▸ **TASK PROMPT**
Copy every line of the entries from the one containing "Describe the element at coordinates (1294, 272)" down to the one containing "coordinates (719, 206).", both ends included, without any changes.

Collected data
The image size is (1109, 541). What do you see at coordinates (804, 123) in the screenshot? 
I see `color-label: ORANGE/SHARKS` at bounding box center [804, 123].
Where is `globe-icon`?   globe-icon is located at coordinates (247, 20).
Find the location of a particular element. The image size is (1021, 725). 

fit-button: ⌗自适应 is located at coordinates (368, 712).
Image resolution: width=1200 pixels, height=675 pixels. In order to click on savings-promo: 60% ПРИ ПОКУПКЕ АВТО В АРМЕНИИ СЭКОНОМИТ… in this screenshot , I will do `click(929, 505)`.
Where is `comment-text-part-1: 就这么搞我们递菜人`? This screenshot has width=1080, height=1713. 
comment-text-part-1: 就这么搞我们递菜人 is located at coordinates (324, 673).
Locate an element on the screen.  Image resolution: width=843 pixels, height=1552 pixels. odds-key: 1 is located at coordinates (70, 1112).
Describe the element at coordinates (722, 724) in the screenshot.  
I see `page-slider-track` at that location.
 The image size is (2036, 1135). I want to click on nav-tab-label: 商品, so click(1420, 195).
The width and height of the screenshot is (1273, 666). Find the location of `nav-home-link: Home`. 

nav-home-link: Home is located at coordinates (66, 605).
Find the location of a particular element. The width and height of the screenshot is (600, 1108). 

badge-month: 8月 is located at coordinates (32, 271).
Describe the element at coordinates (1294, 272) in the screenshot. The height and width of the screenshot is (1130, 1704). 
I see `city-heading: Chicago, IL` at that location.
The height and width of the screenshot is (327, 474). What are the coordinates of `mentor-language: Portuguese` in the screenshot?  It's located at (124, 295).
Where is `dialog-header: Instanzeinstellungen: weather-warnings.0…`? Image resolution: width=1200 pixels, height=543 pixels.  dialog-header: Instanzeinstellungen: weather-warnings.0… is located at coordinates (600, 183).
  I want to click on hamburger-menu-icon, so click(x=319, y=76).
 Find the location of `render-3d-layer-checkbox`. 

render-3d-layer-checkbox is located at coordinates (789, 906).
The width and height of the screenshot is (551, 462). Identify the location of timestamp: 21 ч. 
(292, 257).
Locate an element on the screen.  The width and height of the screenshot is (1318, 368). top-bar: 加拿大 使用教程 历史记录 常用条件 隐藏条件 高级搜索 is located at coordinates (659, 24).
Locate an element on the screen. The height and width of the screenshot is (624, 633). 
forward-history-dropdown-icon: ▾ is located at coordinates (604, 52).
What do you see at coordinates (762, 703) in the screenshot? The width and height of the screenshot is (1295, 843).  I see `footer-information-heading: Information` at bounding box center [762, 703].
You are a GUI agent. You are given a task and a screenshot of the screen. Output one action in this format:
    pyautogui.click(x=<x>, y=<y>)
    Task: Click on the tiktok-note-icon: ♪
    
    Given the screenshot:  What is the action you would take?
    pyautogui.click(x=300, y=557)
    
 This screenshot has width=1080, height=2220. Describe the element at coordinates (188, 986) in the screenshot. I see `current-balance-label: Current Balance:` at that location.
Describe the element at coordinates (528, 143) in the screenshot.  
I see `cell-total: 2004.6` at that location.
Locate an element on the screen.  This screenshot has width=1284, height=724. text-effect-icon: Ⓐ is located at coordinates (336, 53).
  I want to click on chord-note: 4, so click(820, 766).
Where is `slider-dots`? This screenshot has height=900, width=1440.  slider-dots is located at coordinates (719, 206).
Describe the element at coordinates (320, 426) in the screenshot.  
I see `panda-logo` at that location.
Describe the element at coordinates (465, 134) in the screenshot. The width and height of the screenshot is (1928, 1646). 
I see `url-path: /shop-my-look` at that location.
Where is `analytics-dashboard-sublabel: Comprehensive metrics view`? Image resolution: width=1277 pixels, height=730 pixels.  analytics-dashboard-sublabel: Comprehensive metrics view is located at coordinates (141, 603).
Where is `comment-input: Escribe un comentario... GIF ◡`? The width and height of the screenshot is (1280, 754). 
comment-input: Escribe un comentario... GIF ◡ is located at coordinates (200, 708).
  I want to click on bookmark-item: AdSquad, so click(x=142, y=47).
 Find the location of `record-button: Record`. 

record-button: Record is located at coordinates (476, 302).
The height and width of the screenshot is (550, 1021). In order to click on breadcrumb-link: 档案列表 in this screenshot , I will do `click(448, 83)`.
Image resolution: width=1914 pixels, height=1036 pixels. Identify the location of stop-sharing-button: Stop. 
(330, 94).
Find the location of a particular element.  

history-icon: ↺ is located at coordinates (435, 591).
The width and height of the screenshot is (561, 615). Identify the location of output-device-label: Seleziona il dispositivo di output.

▸ **ANSWER SECTION**
Describe the element at coordinates (1294, 272) in the screenshot. The height and width of the screenshot is (1130, 1704). 
I see `city-heading: Chicago, IL` at that location.
The height and width of the screenshot is (327, 474). What are the coordinates of `mentor-language: Portuguese` in the screenshot?  It's located at (124, 295).
Where is `dialog-header: Instanzeinstellungen: weather-warnings.0…`? Image resolution: width=1200 pixels, height=543 pixels.  dialog-header: Instanzeinstellungen: weather-warnings.0… is located at coordinates (600, 183).
  I want to click on hamburger-menu-icon, so click(x=319, y=76).
 Find the location of `render-3d-layer-checkbox`. 

render-3d-layer-checkbox is located at coordinates (789, 906).
The width and height of the screenshot is (551, 462). Identify the location of timestamp: 21 ч. 
(292, 257).
Locate an element on the screen.  The width and height of the screenshot is (1318, 368). top-bar: 加拿大 使用教程 历史记录 常用条件 隐藏条件 高级搜索 is located at coordinates (659, 24).
Locate an element on the screen. The height and width of the screenshot is (624, 633). 
forward-history-dropdown-icon: ▾ is located at coordinates (604, 52).
What do you see at coordinates (762, 703) in the screenshot? The width and height of the screenshot is (1295, 843).  I see `footer-information-heading: Information` at bounding box center [762, 703].
You are a GUI agent. You are given a task and a screenshot of the screen. Output one action in this format:
    pyautogui.click(x=<x>, y=<y>)
    Task: Click on the tiktok-note-icon: ♪
    
    Given the screenshot:  What is the action you would take?
    pyautogui.click(x=300, y=557)
    
 This screenshot has width=1080, height=2220. Describe the element at coordinates (188, 986) in the screenshot. I see `current-balance-label: Current Balance:` at that location.
Describe the element at coordinates (528, 143) in the screenshot.  
I see `cell-total: 2004.6` at that location.
Locate an element on the screen.  This screenshot has width=1284, height=724. text-effect-icon: Ⓐ is located at coordinates (336, 53).
  I want to click on chord-note: 4, so click(820, 766).
Where is `slider-dots`? This screenshot has height=900, width=1440.  slider-dots is located at coordinates (719, 206).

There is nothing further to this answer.